Le « départ silencieux », une occasion pour les employeurs de contribuer à la transformation du lieu de travail
Les conversations sur ce que l’on appelle l’abandon silencieux sont omniprésentes ces jours-ci, et un expert affirme qu’il s’agit d’une « occasion en or » pour les entreprises canadiennes de faire ce qu’il faut avec les employés et d’améliorer le paysage du travail pour l’avenir.
Melissa Nightingale, cofondatrice de la société de formation en gestion Raw Signal Group, affirme que les organisations intelligentes profiteront de ce moment pour essayer de comprendre la dynamique actuelle de la main-d’œuvre et pour rencontrer les gens là où ils se trouvent.
Bien que les définitions varient, l’abandon silencieux se réfère essentiellement au fait de pointer à l’heure prévue, de faire les tâches qui vous sont assignées, de partir à l’heure et de ne pas prendre de travail supplémentaire en dehors de vos heures normales.
Il ne s’agit pas de se relâcher au travail, mais plutôt de fixer des limites et de prévenir l’épuisement professionnel, et de ne pas prendre de travail supplémentaire pour lequel l’employé n’est pas payé.
Dans un marché de l’emploi tendu, l’attraction et la rétention des talents revêtent une importance accrue car les travailleurs ont plus d’options. Les offres d’emploi sont à un niveau élevé, ayant augmenté de 3,2 % en juin par rapport au mois précédent, les employeurs cherchant à pourvoir plus d’un million de postes pour le troisième mois consécutif.
Selon Mme Nightingale, les employeurs doivent être francs quant à leurs attentes dès le départ et s’assurer que leurs employés sont engagés, motivés par leur travail et équilibrés.
« Vous ne voulez pas être dans une situation où vous arrivez tous les jours et que votre patron a quelque chose d’autre en tête mais ne vous dit pas ce que c’est.
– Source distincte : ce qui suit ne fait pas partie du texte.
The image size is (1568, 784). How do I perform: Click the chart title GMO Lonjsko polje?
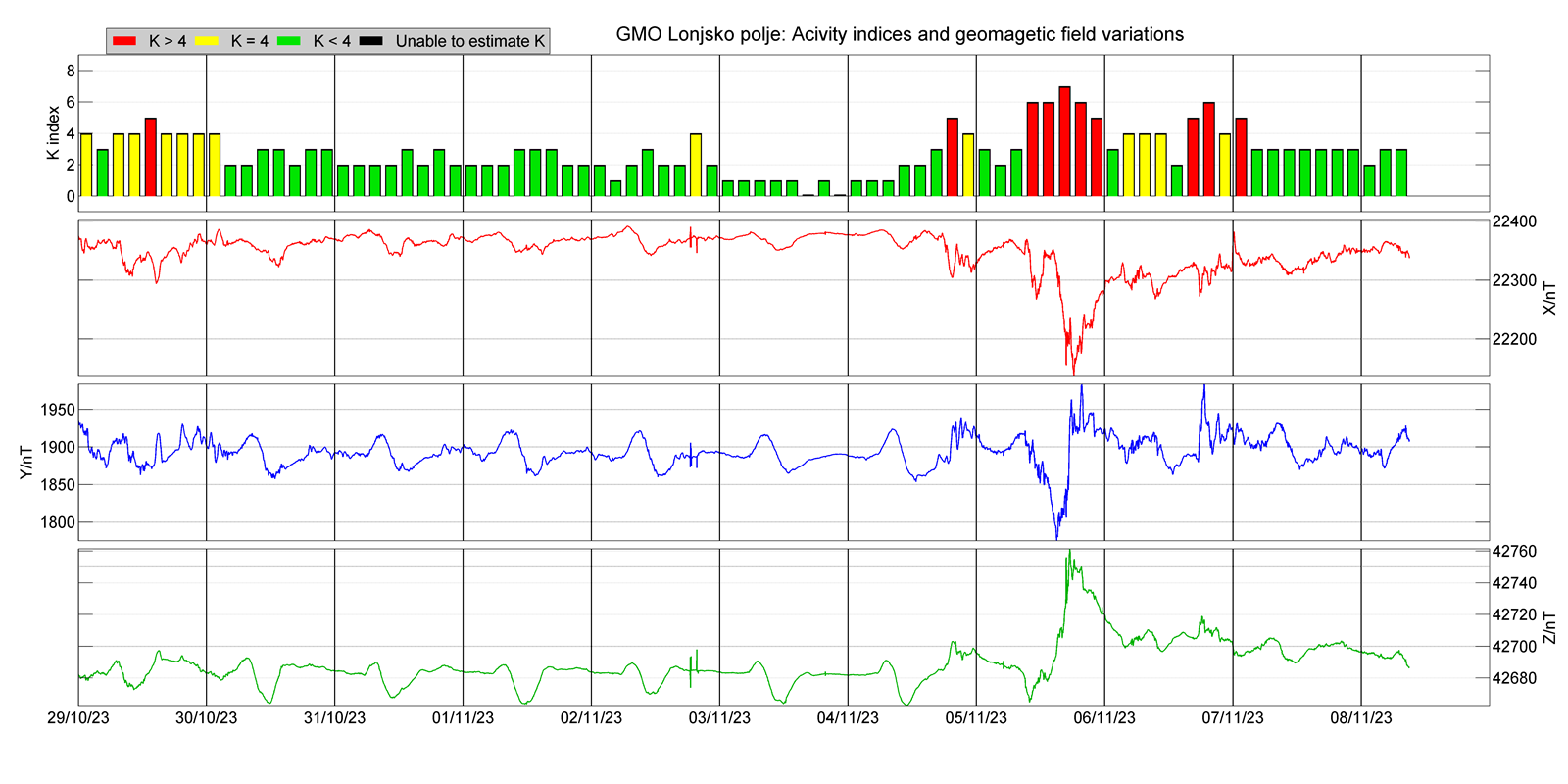coord(899,34)
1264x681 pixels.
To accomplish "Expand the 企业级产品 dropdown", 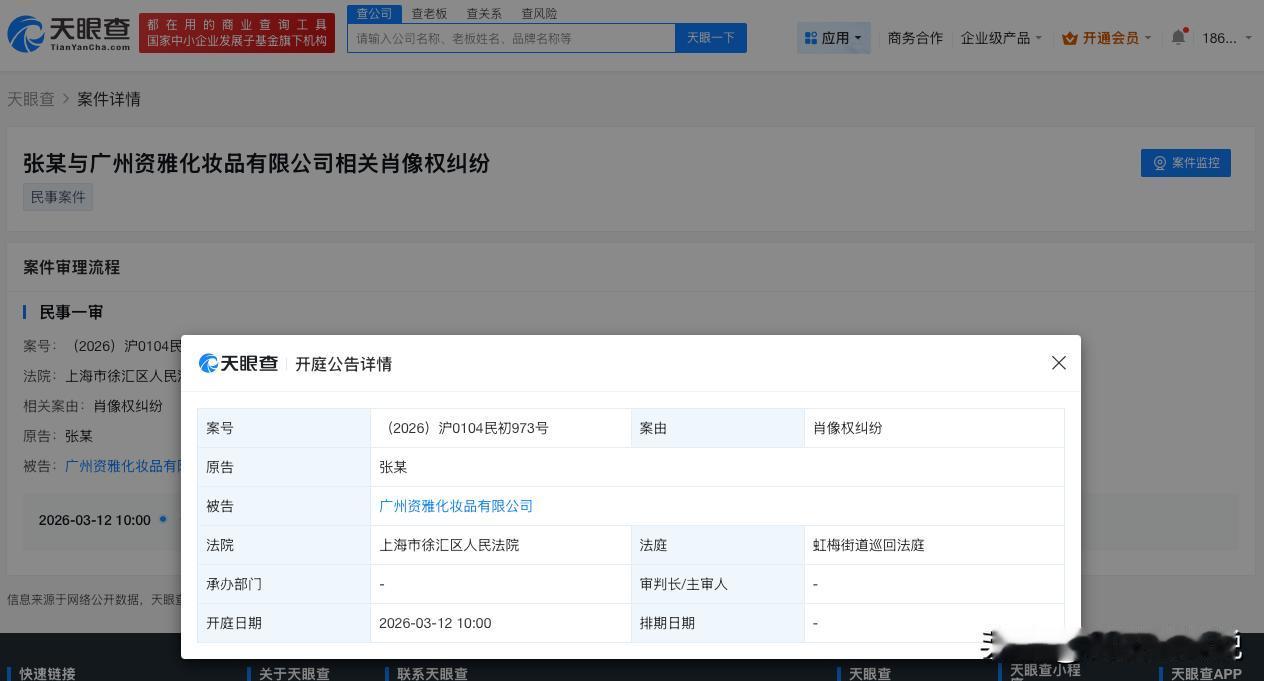I will pos(1000,37).
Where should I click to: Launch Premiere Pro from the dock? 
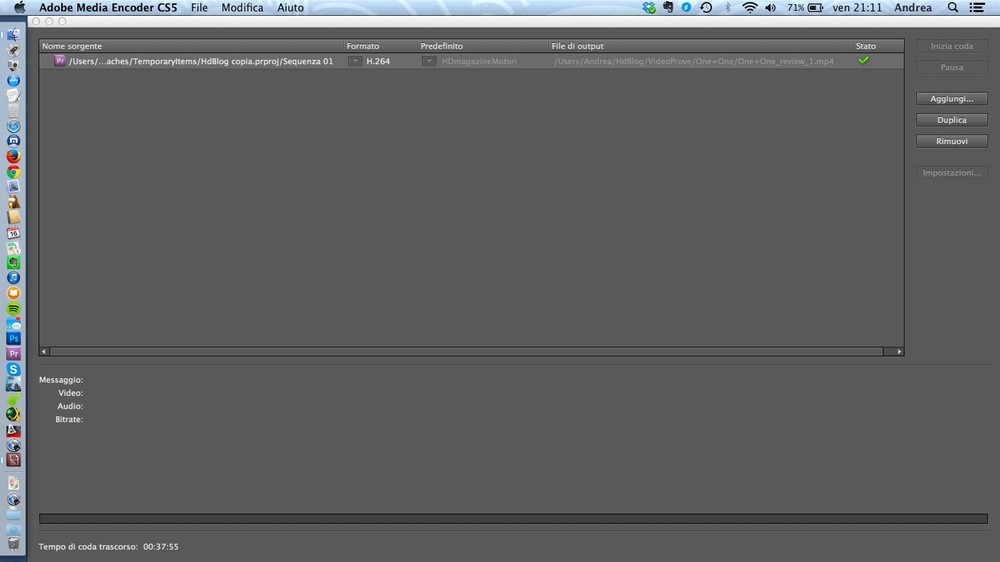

Ce n’est pas une bonne ambiance », dit-elle. « Vous demandez aux gens de lire dans vos pensées ».
S’assurer que les employés ont une idée claire de ce à quoi ressemble le succès dans leur rôle est également important, explique-t-elle.
La plupart des employés comprennent que la nature du monde du travail fait que des tâches inattendues se présentent parfois, ou qu’une échéance importante signifie qu’un projet qui devait être terminé plus tôt dans la journée se prolonge pendant la nuit.
Le problème se pose lorsque ces exceptions deviennent une réalité quotidienne que l’employeur n’a pas clairement décrite au cours du processus d’embauche, ou lorsqu’un problème tel que le manque perpétuel de personnel n’a jamais été soulevé dès le départ.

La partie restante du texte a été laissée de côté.